**Cosa si chiede**.
[1] Elenca tutti i personaggi del romanzo Guerre che il brano su Guerre nomina.
[2] Per ciascuna affermazione indica se concorda con il brano su Guerre, rispondendo sì o no e citando le parole decisive del brano: (a) Guerre fu scritto fra il Voyage e Mort à crédit; (b) il vicino di letto di Ferdinand ha trent'anni; (c) la vicenda si svolge nelle Fiandre, nei dintorni di Ypres.
[3] Riprendi il brano su Guerre dal punto in cui si interrompe.

Il sipario di Guerre, primo romanzo ricavato in fretta e furia dalla massa di scartafacci céliniani tornati alla luce nel 2021, si alza sulla gloriosa figura di Ferdinand riversa nel fango, sotto la pioggia battente. A prendere faticosamente la parola è, qui come in tutta l’opera di Louis-Ferdinand Céline, lo stesso personaggio-avatar, ancora una volta scampato alla carneficina della Storia:

«J’ai bien dû rester là encore une partie de la nuit suivante. Toute l’oreille à gauche était collée par terre avec du sang, la bouche aussi. Entre les deux y avait un bruit immense».

Con la testa sconvolta dalla «poltiglia sonora» e il braccio destro che gli manda delle fitte infernali, fin «nel crudo della carne», ecco che il reduce per eccellenza della letteratura novecentesca, l’antieroe del Voyage au bout de la nuit, comincia a trascinarsi in un paesaggio devastato, fra cadaveri straziati e carcasse di veicoli ancora fumanti, mentre in lontananza un campanile appare e scompare nel delirio della febbre.

Siamo nelle Fiandre, nei dintorni di Ypres sul finire del 1914, e il giovane corazziere, riavutosi in qualche modo, capisce di essere l’unico sopravvissuto al micidiale bombardamento del suo convoglio da parte delle truppe tedesche: «Il avait plus l’air de rester que moi en fin de compte dans cette saloperie d’aventure». A suon di allucinazioni, attacchi di vomito e svenimenti, il disgraziatissimo finirà ricoverato presso il “Virginal Secours” della sedicente Peurdu-sur-la-Lys, nelle retrovie del fronte, affidato alle premure della passionale signorina L’Espinasse e del dottor Méconille, impaziente di estrarre la pallottola (!) conficcata nell’orecchio del degente. Vicino di letto è un certo Bébert/Cascade, un drittone che di mestiere fa il protettore a Parigi e che, dall’alto dei suoi diciannove anni e mezzo, dispensa all’amico ruvidi ma ineccepibili consigli di vita. Su tutto aleggia il tragicomico presentimento di un destino funesto, la paura di essere accusati di diserzione o tradimento e di finire al muro.

Vergato di getto fra il Voyage (1932) e Mort à crédit (1936), evidentemente non rivisto per la pubblicazione, Guerre rappresenta non tanto il seguito dell’esordio céliniano, quanto piuttosto (a meno che non si accetti l’ipotesi dell’abbozzo scartato) il ritorno su di una vicenda in esso soltanto allusa: le circostanze, insomma, del grave ferimento di cui fu vittima il corazziere Ferdinand sul fronte occidentale, storicamente avvenuto nell’ottobre 1914 a Poelkapelle – e sul quale le prime sequenze del Voyage di fatto glissano, accampando la difficoltà di raccontare una simile esperienza.

Dati estratti da una raccolta
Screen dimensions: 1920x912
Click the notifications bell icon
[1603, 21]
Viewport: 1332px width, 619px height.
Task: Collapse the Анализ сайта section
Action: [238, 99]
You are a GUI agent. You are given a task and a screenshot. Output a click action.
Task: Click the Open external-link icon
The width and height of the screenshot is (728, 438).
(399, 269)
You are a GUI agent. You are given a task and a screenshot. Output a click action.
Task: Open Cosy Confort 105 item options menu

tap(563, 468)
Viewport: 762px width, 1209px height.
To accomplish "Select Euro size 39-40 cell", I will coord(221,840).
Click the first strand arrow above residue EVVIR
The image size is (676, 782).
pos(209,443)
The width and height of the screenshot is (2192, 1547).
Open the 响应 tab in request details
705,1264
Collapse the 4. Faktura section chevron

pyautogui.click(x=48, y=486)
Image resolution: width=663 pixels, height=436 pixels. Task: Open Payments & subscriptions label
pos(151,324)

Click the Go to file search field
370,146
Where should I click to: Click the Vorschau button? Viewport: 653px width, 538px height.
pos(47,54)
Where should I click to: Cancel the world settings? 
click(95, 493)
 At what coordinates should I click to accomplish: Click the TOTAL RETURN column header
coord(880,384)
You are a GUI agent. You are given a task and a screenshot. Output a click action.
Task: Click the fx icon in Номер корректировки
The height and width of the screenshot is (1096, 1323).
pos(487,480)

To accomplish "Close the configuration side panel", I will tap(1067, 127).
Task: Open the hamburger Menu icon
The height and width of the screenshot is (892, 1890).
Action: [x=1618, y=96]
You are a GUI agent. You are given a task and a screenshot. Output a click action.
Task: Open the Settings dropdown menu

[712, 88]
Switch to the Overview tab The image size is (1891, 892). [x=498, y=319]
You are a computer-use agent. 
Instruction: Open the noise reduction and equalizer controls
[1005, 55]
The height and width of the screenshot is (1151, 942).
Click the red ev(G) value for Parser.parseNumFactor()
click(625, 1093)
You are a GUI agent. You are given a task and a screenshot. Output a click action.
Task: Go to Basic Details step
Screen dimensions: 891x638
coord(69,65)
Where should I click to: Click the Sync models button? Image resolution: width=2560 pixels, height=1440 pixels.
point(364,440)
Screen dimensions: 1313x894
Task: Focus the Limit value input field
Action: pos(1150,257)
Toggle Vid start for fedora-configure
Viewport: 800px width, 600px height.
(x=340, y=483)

**Compiti svolti**.
[1] Ferdinand, la signorina L'Espinasse, il dottor Méconille, Bébert/Cascade

[2]
(a) Sì: «Vergato di getto fra il Voyage (1932) e Mort à crédit (1936)».
(b) No: «dall’alto dei suoi diciannove anni e mezzo».
(c) Sì: «Siamo nelle Fiandre, nei dintorni di Ypres sul finire del 1914».

[3]
A novant’anni dalla loro stesura, in altre parole, le prime pagine del manoscritto pubblicato sotto il titolo di Guerre mettono finalmente in scena il culmine di quel «trauma originario» che è stata la Grande Guerra nell’opera-vita di Céline, e insieme rappresentano l’atto di fondazione della sua automitografia di “scemo di guerra”, coltivata con genio istrionico per una vita intera: «J’ai attrapé la guerre dans ma tête», si legge nelle prime righe del testo. Ed è già una dichiarazione di poetica, il nocciolo dolo(deli)rante della straordinaria opera céliniana: perché in Guerre, a essere raccontato, non è tanto il vivo dell’esperienza bellica (da qui le critiche sull’arbitrarietà del titolo, usato dall’autore in un paio di lettere del ’34 per riferirsi verosimilmente al progetto di Casse-pipe), quanto le sue conseguenze catastrofiche nel corpo e nella mente, emblematizzate dal frastuono d’uragano che, come un Leitmotiv rumoristico, travaglia senza tregua la testa di Ferdinand, entrando in risonanza con il rimbombo delle cannonate che turbano la pace sospesa di Peurdu-sur-la-Lys.

A un certo punto, già rassegnato ai terribili presagi che gli affollano la testa, Ferdinand verrà improbabilmente decorato di una médaille militaire per il coraggio dimostrato durante l’attacco al suo reggimento (la stessa medaglia, in quella finzione al quadrato che è la sua biografia, tornerà utile a Céline molto più tardi, nel 1951, quando sarà processato per i suoi trascorsi collaborazionisti quindi amnistiato in quanto eroe di guerra). L’istinto di sopravvivenza, l’egoismo più disperato permetteranno al Nostro di tornare alla vita e di imbarcarsi con la prostituta Angèle, vedova e traditrice di Cascade, alla volta dell’Inghilterra (come narrato nei manoscritti ora recuperati sotto il titolo di Londres, appartenenti alla rocambolesca storia redazionale di Guignol’s band).

Nell’intreccio di pulsione mortifera e brutale vitalismo che innerva il racconto di Guerre, dalle descrizioni più ripugnanti alle esilaranti scene porno in compagnia di Angèle; nel tono sempre ammiccante, sarcastico, incazzoso, a tratti aforistico della narrazione trasuda già tutto l’umor nero della grande arte céliniana: contro ogni ottimismo consolatorio, contro la trappola dei buoni sentimenti, Céline sa che i più nobili ideali civili sono sempre pronti a cedere ai più bassi istinti della carne. Soccombere o sopravvivere, à la guerre comme à la guerre, strappando all’orrore barlumi di delirio in musica.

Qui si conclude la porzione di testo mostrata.